(Extracted entries)

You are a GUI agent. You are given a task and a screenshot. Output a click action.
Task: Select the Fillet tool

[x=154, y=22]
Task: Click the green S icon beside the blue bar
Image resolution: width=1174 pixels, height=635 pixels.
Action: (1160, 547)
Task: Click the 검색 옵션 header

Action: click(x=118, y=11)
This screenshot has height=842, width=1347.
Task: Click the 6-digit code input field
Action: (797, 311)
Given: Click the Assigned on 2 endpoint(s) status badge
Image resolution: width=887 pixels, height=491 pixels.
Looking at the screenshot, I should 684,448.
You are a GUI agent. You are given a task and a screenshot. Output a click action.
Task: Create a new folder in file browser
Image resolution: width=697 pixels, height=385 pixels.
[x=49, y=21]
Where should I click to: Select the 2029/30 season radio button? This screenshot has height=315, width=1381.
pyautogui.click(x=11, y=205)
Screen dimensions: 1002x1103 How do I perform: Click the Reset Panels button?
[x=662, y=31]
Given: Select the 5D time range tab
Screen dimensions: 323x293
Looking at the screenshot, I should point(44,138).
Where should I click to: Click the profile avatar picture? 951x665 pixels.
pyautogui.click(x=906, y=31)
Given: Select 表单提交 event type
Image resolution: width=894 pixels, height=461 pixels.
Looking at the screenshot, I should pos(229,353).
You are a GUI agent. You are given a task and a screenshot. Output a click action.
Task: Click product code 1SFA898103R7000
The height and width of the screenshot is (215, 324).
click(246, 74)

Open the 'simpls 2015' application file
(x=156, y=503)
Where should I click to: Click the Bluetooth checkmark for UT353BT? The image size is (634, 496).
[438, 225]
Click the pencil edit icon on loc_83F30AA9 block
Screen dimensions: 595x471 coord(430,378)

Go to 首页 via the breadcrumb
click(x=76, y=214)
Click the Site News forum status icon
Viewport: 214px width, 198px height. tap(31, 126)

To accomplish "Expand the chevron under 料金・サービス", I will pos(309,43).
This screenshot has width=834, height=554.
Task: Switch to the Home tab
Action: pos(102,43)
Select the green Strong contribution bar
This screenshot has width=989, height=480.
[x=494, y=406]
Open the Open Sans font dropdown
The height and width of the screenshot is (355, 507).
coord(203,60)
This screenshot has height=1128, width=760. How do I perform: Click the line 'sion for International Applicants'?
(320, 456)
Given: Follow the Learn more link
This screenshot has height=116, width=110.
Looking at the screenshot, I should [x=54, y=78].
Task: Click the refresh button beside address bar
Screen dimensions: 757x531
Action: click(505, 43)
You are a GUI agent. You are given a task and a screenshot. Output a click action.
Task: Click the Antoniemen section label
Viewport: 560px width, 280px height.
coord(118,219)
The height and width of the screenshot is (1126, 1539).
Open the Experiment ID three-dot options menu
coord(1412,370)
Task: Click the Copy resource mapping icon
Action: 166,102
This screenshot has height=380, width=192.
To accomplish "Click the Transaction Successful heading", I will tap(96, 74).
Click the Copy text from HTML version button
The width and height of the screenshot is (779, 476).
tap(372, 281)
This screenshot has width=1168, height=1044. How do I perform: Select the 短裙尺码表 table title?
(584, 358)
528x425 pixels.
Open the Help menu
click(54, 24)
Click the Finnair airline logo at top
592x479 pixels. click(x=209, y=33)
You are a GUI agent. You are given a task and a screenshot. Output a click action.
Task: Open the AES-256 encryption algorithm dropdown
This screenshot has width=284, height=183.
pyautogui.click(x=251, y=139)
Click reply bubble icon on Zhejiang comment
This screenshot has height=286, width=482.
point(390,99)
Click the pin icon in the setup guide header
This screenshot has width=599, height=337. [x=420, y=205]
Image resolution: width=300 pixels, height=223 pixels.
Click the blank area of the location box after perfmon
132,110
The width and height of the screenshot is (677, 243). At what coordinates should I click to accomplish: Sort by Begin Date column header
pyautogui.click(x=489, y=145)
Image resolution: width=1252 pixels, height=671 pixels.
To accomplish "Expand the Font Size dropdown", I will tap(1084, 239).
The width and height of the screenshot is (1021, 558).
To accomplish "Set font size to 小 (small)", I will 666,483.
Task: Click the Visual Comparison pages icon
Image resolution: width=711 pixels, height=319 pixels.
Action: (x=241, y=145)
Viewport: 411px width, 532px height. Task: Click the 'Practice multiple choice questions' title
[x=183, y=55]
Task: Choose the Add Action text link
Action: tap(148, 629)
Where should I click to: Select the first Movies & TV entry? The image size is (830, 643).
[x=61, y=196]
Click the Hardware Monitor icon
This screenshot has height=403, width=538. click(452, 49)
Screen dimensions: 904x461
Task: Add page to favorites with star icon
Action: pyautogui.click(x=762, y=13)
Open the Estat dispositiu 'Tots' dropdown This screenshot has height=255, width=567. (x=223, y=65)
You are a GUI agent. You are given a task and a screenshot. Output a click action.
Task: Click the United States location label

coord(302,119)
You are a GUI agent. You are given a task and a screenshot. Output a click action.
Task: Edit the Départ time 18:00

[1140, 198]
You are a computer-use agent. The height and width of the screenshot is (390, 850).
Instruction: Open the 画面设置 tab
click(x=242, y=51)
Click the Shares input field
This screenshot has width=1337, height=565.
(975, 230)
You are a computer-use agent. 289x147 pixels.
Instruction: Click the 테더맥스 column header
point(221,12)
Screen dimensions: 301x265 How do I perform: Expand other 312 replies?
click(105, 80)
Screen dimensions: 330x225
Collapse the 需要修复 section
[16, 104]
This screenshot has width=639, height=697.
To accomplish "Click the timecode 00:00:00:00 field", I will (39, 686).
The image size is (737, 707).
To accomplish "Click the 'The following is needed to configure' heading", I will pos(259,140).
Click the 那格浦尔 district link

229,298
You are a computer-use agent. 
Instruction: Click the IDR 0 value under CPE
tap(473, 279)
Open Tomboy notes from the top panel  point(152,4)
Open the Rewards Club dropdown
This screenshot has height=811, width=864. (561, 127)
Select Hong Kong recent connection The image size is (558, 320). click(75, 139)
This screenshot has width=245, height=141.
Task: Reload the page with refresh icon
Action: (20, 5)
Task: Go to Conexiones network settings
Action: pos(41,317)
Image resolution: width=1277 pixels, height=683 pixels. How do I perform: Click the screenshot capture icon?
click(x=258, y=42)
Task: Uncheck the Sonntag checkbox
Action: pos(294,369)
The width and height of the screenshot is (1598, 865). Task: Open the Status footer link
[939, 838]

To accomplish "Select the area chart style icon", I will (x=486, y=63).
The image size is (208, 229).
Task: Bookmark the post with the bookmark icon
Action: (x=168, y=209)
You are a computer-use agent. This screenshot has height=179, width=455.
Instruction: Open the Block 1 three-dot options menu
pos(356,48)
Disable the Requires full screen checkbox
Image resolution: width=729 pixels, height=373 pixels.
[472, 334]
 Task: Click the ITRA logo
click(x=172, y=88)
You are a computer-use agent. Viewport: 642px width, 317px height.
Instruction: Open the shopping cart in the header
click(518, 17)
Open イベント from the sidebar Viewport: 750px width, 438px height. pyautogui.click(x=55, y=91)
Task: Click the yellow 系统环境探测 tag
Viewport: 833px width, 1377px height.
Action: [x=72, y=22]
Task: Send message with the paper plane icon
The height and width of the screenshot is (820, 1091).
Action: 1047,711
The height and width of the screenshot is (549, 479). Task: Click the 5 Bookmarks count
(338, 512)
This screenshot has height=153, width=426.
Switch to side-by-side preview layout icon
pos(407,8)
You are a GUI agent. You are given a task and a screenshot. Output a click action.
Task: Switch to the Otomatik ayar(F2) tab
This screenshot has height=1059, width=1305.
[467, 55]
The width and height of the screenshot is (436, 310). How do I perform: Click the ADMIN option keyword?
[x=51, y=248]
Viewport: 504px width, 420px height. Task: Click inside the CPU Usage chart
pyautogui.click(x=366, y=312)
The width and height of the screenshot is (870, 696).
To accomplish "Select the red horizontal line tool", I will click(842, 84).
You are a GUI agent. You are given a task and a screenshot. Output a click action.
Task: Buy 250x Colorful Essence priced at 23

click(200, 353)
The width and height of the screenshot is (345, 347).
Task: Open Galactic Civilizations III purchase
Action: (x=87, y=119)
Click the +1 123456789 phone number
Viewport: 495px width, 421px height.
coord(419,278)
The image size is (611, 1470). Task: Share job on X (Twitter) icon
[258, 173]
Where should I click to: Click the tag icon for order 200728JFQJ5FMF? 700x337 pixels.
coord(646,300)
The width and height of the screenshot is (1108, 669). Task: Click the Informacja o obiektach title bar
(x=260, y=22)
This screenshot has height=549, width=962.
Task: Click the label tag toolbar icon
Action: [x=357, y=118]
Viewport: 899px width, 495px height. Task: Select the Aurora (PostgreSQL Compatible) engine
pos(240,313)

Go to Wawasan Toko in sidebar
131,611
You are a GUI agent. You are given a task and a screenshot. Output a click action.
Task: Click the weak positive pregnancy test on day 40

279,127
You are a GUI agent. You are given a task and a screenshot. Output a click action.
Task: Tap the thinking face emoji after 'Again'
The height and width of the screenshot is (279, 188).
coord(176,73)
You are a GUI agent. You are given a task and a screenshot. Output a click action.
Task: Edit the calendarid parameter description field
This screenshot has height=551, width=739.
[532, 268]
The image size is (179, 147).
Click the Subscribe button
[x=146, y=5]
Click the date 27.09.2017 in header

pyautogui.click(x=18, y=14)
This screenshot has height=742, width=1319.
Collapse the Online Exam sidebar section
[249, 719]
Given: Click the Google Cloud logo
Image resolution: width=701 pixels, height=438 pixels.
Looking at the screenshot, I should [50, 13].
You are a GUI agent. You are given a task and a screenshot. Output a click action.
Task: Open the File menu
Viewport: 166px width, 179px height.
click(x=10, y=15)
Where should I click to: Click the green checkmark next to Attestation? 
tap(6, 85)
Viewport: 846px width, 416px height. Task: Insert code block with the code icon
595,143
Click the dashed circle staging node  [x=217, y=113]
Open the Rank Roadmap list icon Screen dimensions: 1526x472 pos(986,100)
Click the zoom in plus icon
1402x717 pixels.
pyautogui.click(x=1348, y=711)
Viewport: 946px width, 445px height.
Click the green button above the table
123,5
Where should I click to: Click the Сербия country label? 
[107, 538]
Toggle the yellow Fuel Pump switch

(End Extracted entries)

▸ **Work task**:
In the records above, find each line with the word "yellow" and copy it out.

▸ **Answer**:
Task: Click the yellow 系统环境探测 tag
Toggle the yellow Fuel Pump switch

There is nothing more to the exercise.